The reply needs the lines from the one containing "Impressum (69, 2496)" through the end of the material, each repeated exactly, and no pictures.

"""

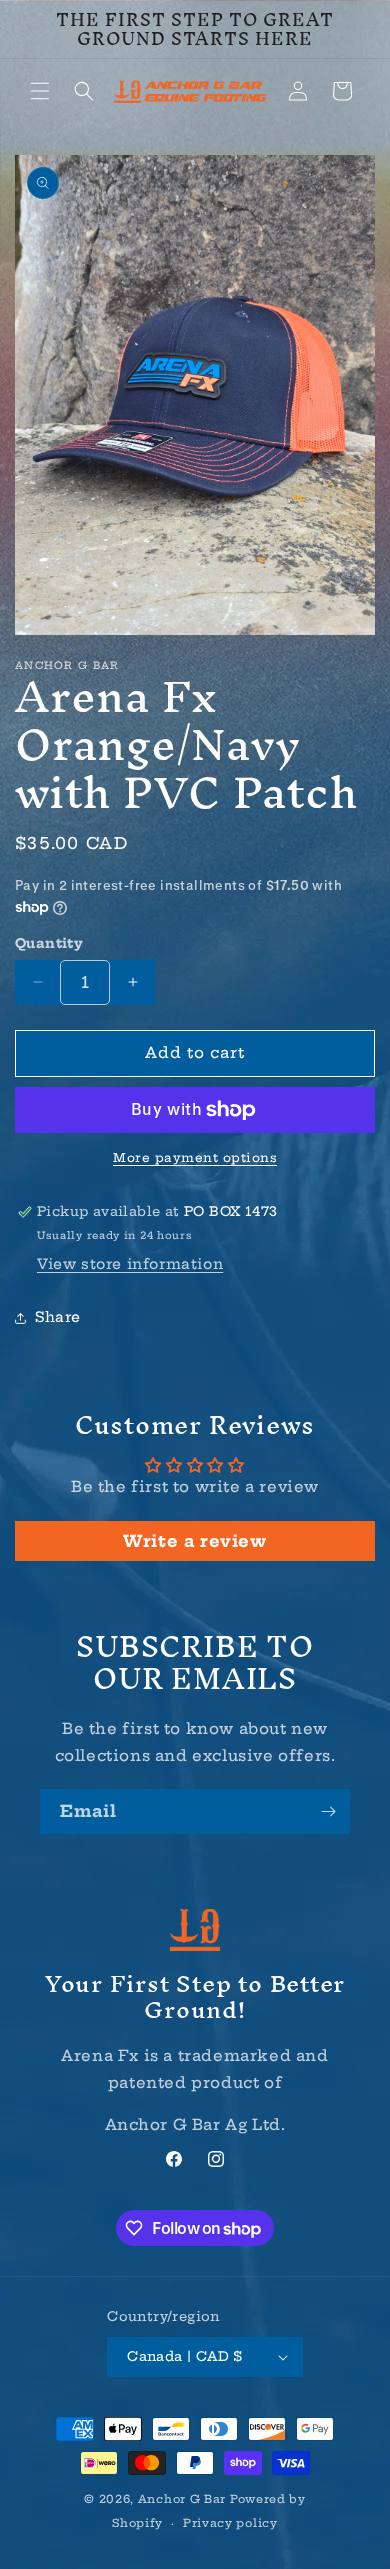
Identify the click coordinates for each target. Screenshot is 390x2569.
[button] (40, 91)
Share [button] (58, 1317)
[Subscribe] (328, 1811)
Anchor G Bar (182, 2499)
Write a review (194, 1541)
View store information (130, 1264)
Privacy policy (230, 2523)
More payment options (195, 1157)
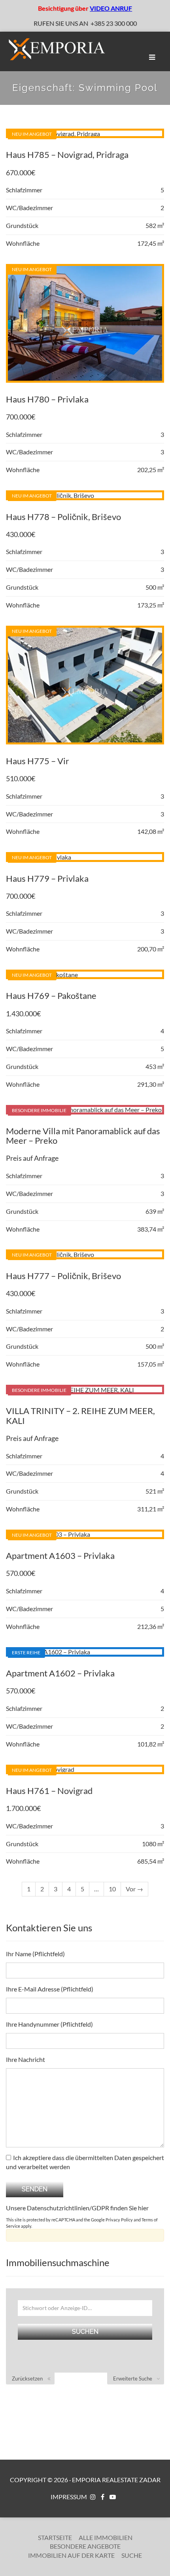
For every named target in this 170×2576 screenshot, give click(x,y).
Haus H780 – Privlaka (47, 399)
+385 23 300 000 (114, 23)
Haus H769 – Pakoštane (51, 995)
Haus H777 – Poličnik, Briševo (63, 1275)
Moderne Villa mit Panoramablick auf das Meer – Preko (83, 1136)
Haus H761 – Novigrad (49, 1790)
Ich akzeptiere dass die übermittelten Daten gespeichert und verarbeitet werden (85, 2162)
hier (143, 2208)
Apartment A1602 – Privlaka (60, 1673)
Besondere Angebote (85, 2546)
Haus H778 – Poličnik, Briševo (63, 516)
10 (112, 1889)
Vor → (134, 1889)
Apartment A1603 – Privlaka (60, 1555)
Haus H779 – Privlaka (47, 878)
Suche (131, 2555)
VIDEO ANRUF (111, 8)
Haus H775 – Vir (37, 761)
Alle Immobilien (105, 2537)
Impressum (69, 2496)
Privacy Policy (119, 2219)
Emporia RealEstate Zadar (116, 2479)
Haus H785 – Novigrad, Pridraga (67, 154)
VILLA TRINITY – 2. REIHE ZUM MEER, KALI (80, 1415)
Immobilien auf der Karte (71, 2555)
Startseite (55, 2537)
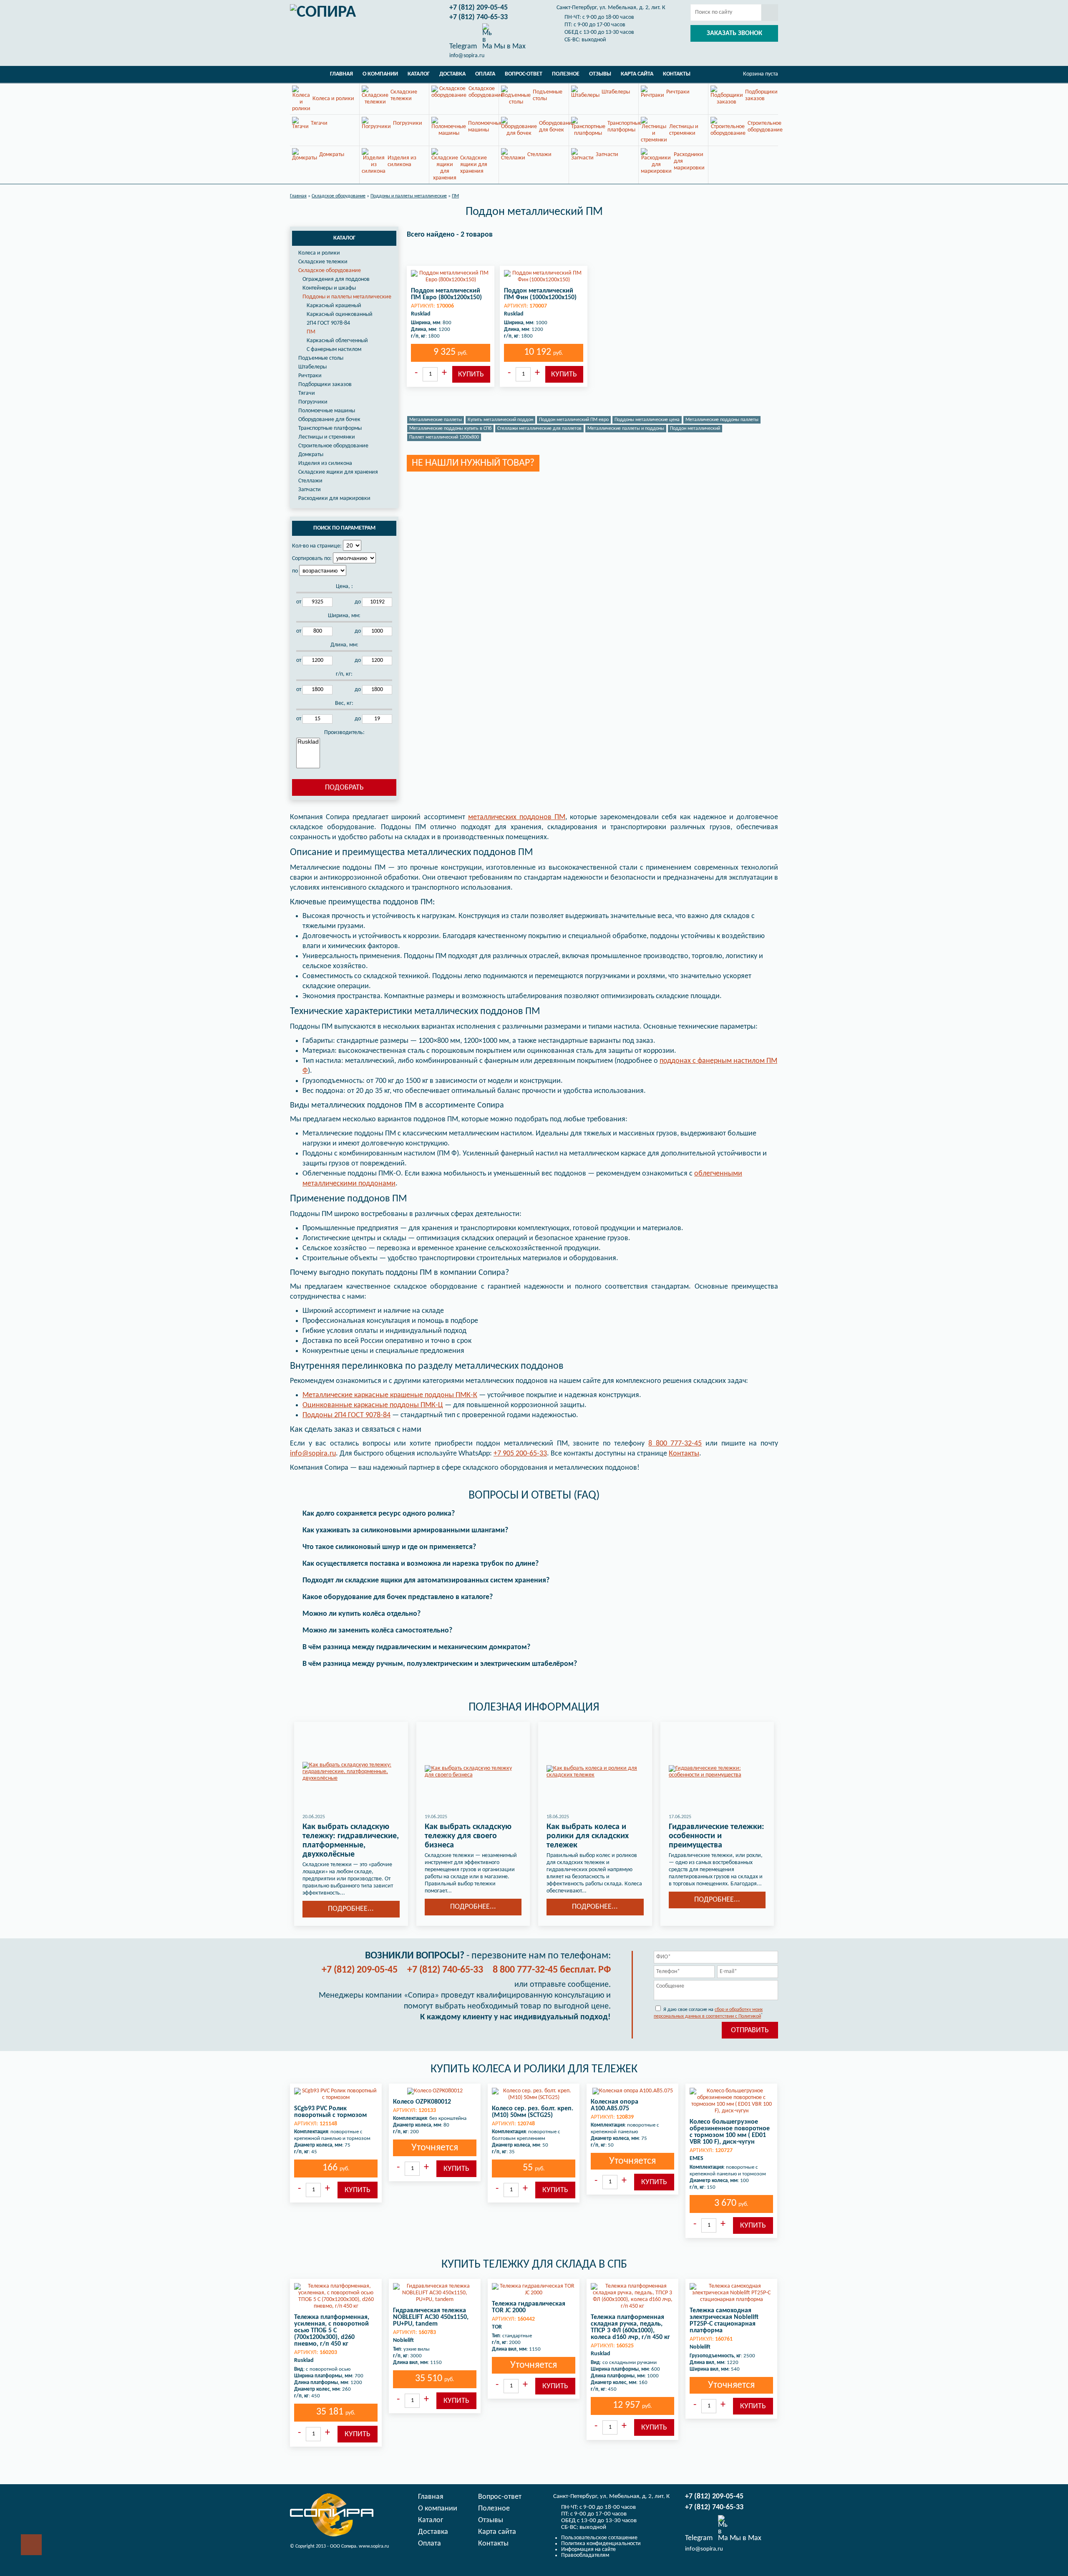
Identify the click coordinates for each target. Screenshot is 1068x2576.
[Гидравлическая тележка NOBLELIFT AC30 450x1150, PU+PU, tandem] (434, 2293)
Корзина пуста (760, 74)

"""

> _Result_
Impressum (69, 2496)
Privacy Policy (119, 2219)
Emporia RealEstate Zadar (116, 2479)
Haus H785 – Novigrad, Pridraga (67, 154)
VILLA TRINITY – 2. REIHE ZUM MEER, KALI (80, 1415)
Immobilien auf der Karte (71, 2555)
Startseite (55, 2537)
Identify the click coordinates for each target. Screenshot is 1068x2576.
[Гидравлическая тележка NOBLELIFT AC30 450x1150, PU+PU, tandem] (434, 2293)
Корзина пуста (760, 74)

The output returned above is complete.